Aliando menghela napas lalu tersenyum. “Ya adalah, sayangku. Kartu itu bisa kamu pakai sesuka kamu. No Limit.”
Mata Laras melebar seperti piring. Untung saja ia sabar menahan diri untuk minta jatah uang bulanan. Ya, dia merasa masih malu jika mau minta langsung. Ia menunggu suaminya sadar dan syukur saja, apa yang Laras dapatkan lebih dari apa yang dia mau.
“Kamu senang?” Ali membelai lembut kepala istrinya. Ia kecup pundak mungil Laras dengan penuh sayang. “Kalau kamu mau sesuatu yang lain, cukup minta sama Mas, ya? Apa pun itu.”
“Kalau Laras mau anu ….”
Tiba-tiba saja sisi nakal Laras muncul ke permukaan. Siapa juga yang tidak senang diperlakukan seperti ratu oleh seorang pria tampan rupawan seperti Ali? Mana duitnya ternyata banyak pun dia seorang polisi intel! Senangnya dalam hati.

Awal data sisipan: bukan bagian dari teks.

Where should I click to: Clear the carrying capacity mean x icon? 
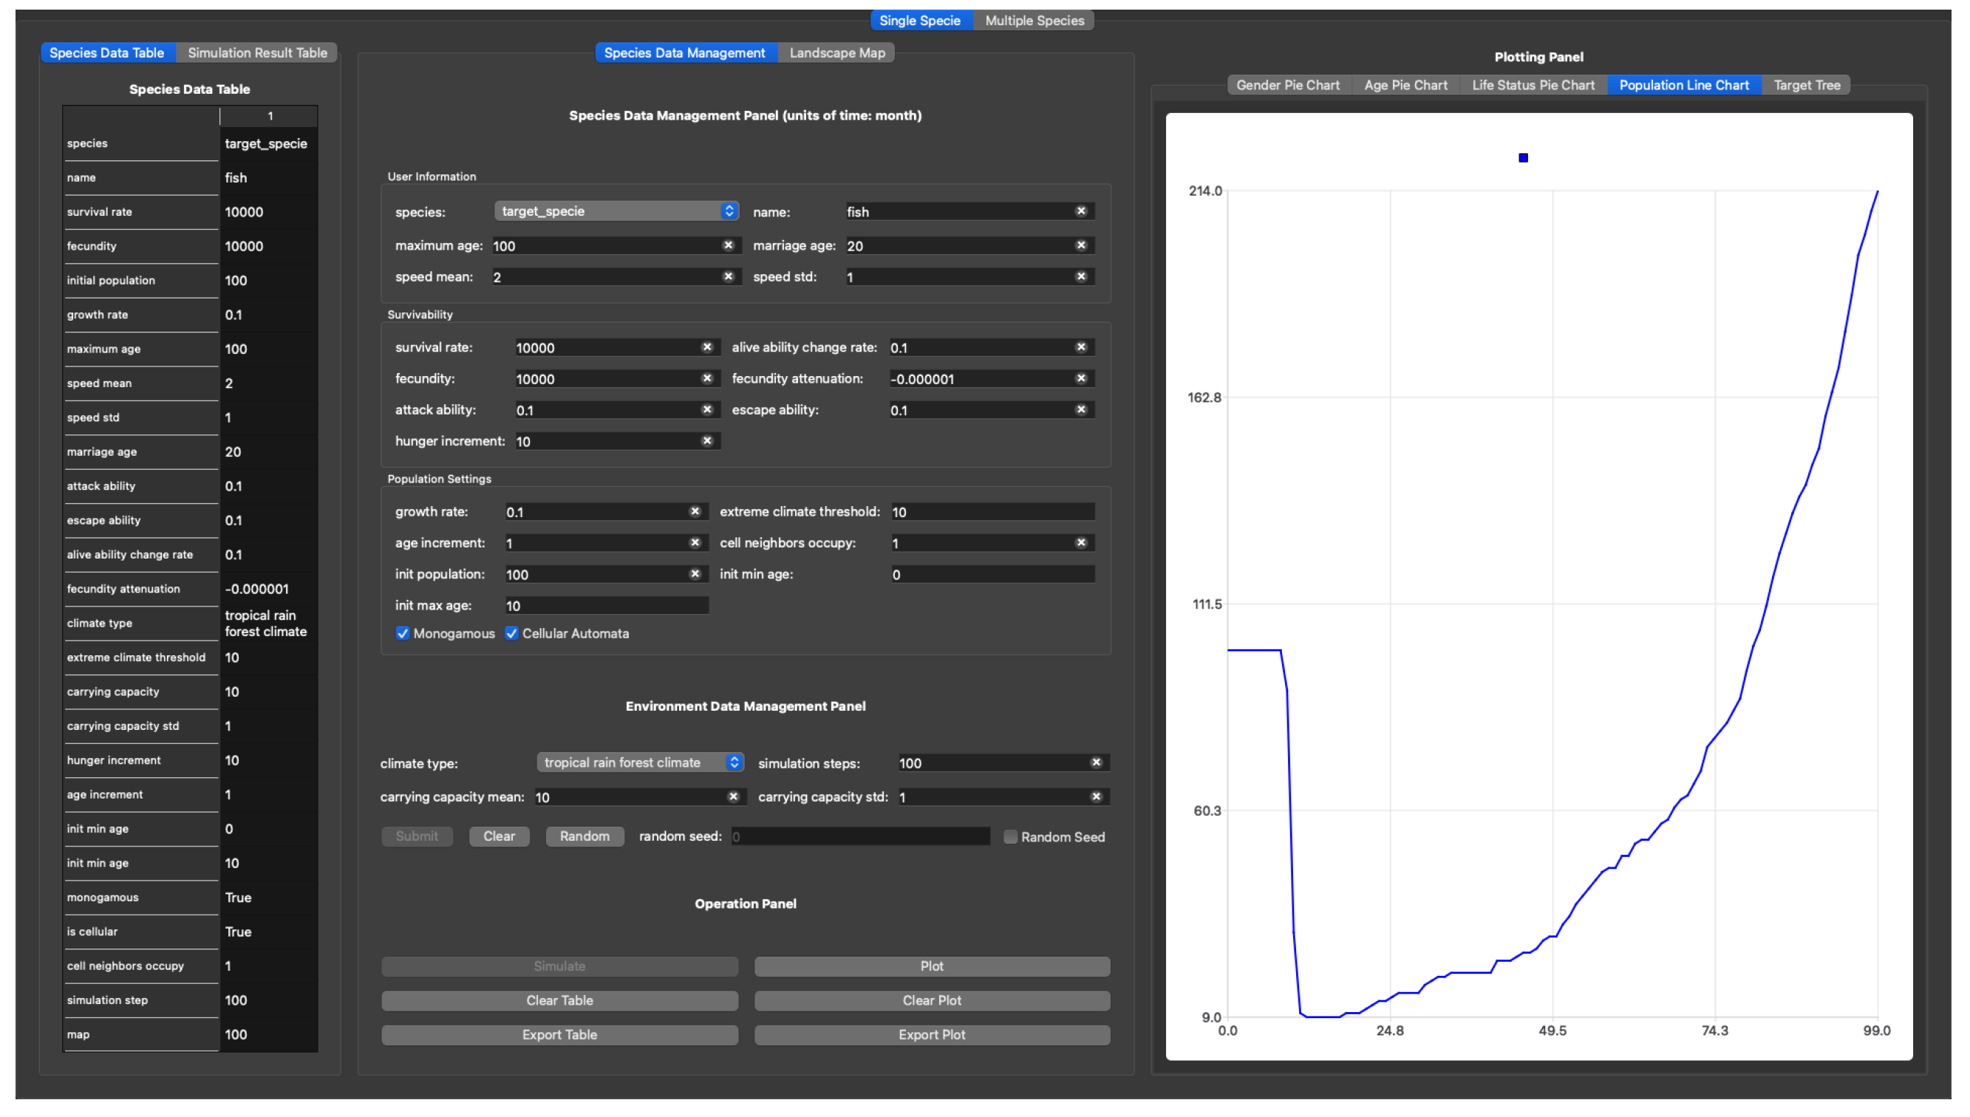tap(733, 796)
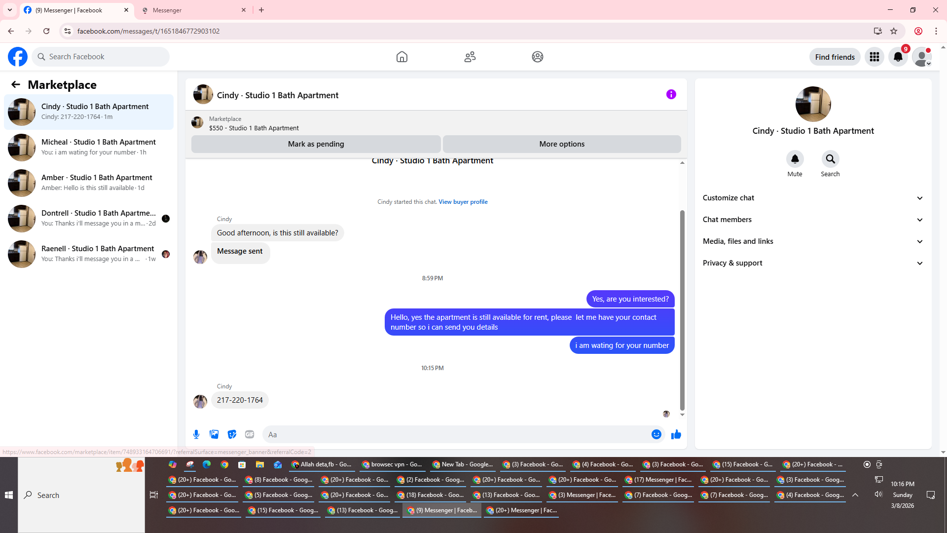
Task: Open the emoji picker in message box
Action: 656,434
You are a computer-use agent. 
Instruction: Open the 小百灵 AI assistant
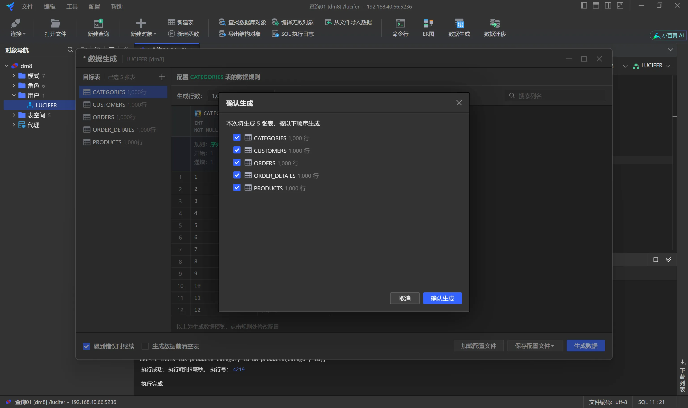pos(668,35)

“Mau apa?” tanya Ali dengan sabar menantikan lanjutan perkataan istrinya.
Laras yang duduk menyebelahi suaminya, sontak mengulaikan kepalanya, bersandar manjah di bahu lebar sang Suami. “Kalau Laras minta di kelon, emang Mas Al, mau?”

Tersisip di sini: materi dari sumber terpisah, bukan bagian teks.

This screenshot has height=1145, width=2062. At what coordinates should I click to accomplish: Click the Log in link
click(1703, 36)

Mata Aliando seketika bergerak-gerak, ia menelan salivanya sekaligus tersenyum manis. Wajahnya merah sekali saat ini.
“Mau gak?” Desak Laras menyenggol betis suaminya.
“Ya ma … mau, lah. Masa, Mas nolak?”
Kini, keduanya tersenyum. Namun, ide minta kelon Laras harus ditunda beberapa jam ke depan. Sebab, mereka harus segera bersiap mengikuti makan malam di hotel bintang lima.

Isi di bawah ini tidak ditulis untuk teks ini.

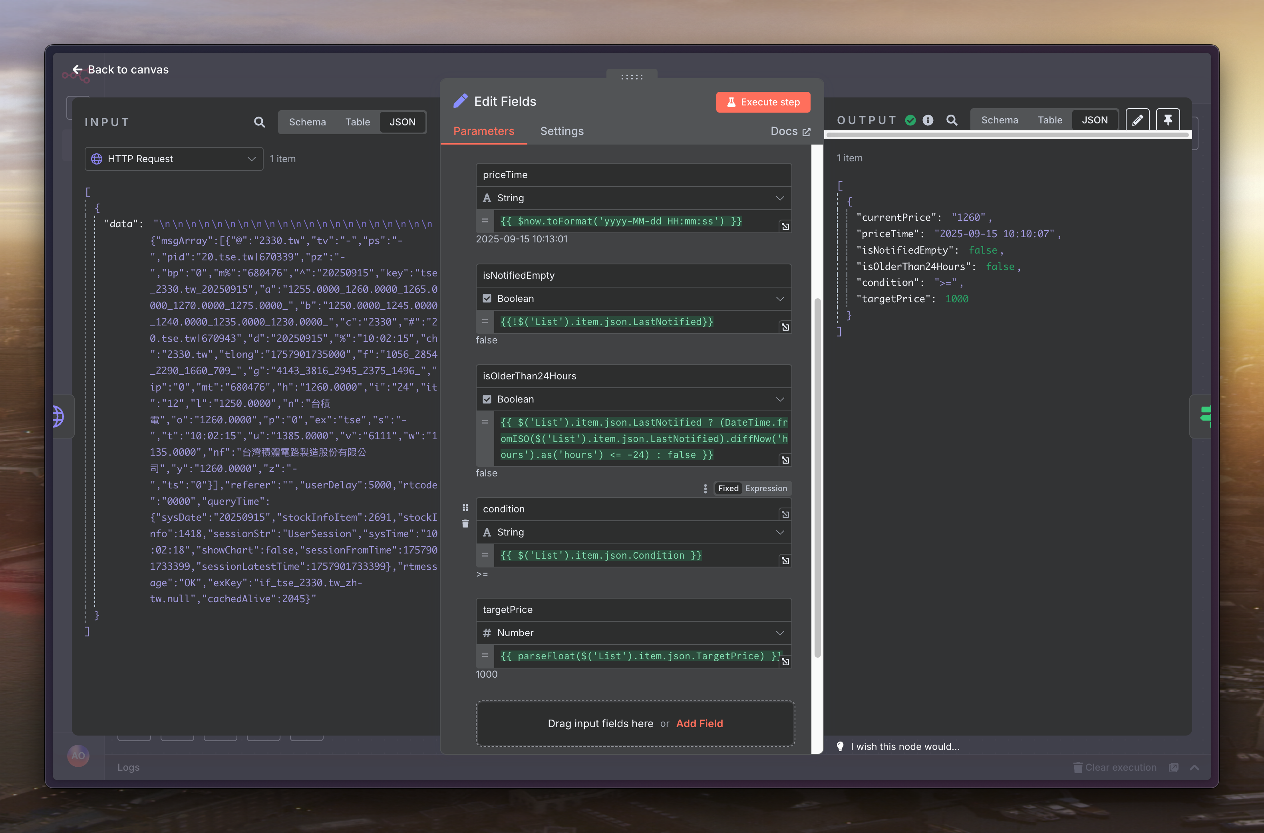Select Table view in output panel

[x=1049, y=120]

“Terus …, kapan baju aku dateng, Mas?” tanya Laras dengan nada manjanya bukan main.
“Ini …, bentar lagi tiba.” Ponsel Ali terlihat gemetaran. Ia nervous mendengar permintaan berani yang keluar dari mulut sang Istri. “Sekitar, lima menit lagi. Sabar ya, sayang.”
“Mas mau enggak bantu masangin bajunya?”
“Oh …, bo … boleh, dong.”
Laras bangki dan memperhatikan wajah suaminya. Ia mendapati muka Ali sangat merah seperti kepiting rebus. Jiwa Laras yang nakal seketika membelai pipi suami intelnya. “Tapi Laras gak mau lama-lama, ya, di sana.” Pintanya memasang mulut manyun seperti bebek gemas.
“I … iya, Mas juga mau istirahat cepet,” jawab Ali tanpa menoleh.
“Terus kelonnya? Jadi, ‘kan?” goda Laras kali ini berhasil memegang kendali penuh.
“Hm.” Angguk Aliando seperti robot. “Jadi, sayang …, jadi.”